# new and have labs



## melissab (Mar 23, 2011)

I've cross posted in the introductions forum http://www.thyroidboards.com/showthread.php?t=2941

..I posted there before I realized there was a separate place for posting labs. :confused0079:

Thank you

Hi, I am a newbie here...I have been on a few other message boards and I think that might be adding to my confusion and feeling of being overwhelmed.

I'm not sure where to start so I will just...start!

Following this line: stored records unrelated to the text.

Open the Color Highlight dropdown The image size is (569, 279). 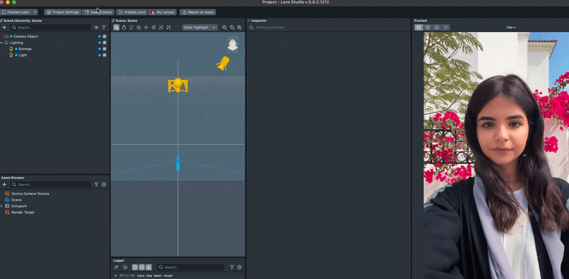tap(200, 27)
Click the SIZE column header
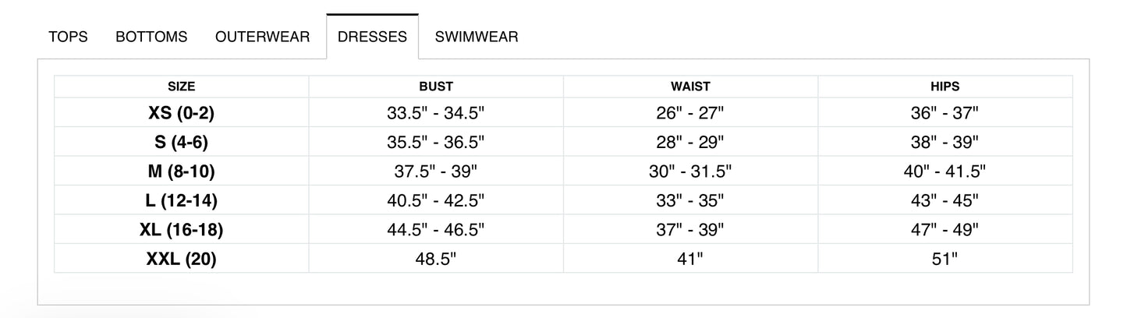Image resolution: width=1127 pixels, height=318 pixels. pos(181,87)
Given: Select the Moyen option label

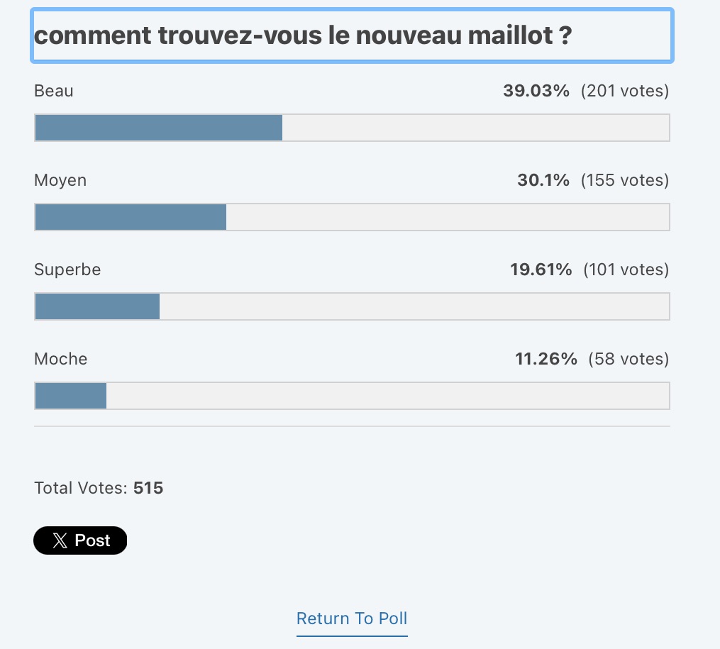Looking at the screenshot, I should point(60,180).
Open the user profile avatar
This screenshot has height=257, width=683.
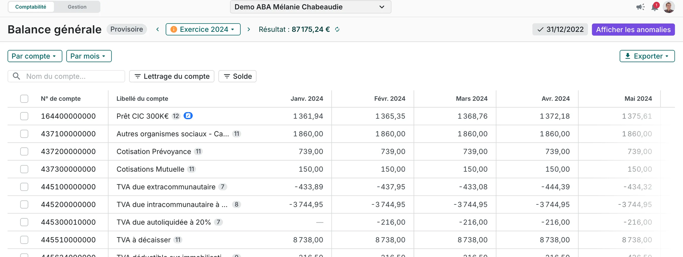click(669, 7)
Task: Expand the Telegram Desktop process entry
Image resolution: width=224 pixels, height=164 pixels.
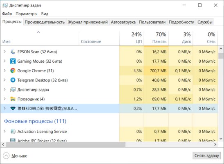Action: [4, 80]
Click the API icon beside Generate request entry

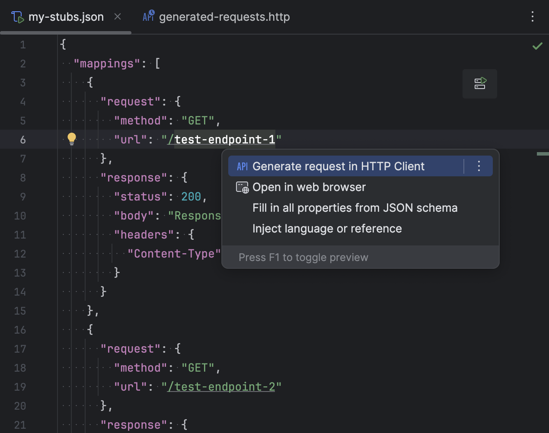(x=242, y=166)
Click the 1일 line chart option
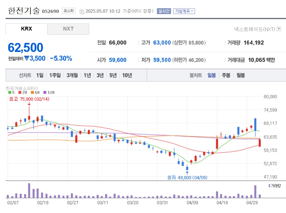The width and height of the screenshot is (286, 213). [x=40, y=75]
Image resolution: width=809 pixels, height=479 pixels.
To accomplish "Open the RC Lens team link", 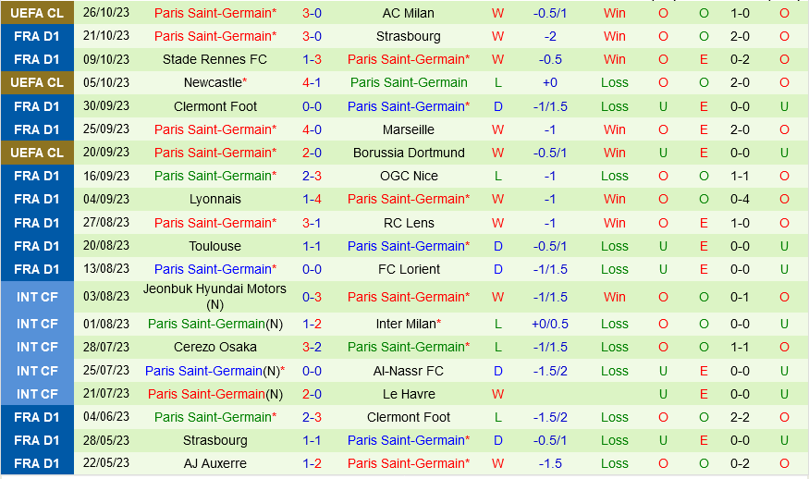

My Doc is great as far as being willing to work with me on however I decide to treat, problem is she has no true advice and openly admits we are in territory she doesn't understand. I need to stay with her b/c it is an affordable "clinic" type place, plus she has been the only doc I have seen in some 20+ yrs...not a big fan of the medical field ( please, no offense intended to folks here, just my opinion and experience).

So- I am 40 yr next month, female. I am not a meat eater, though I do partake in organic free range dairy and eggs. ( this is worth noting when you see my high iron apparently)

Went to doc last month finally after having several month long episodes of stomach trouble spread over several years...the last one "took me down"....feeling gut kicked, extreme nausea, exhaustion from the sick feeling, irregular bowels where I had been clockwork before....

Before relenting and going to the doc, I tried taking away my supplements one at a time, then different suspect foods one at a time ( peanuts, grains, dairy), then replacing them back slowly one at a time...to no avail.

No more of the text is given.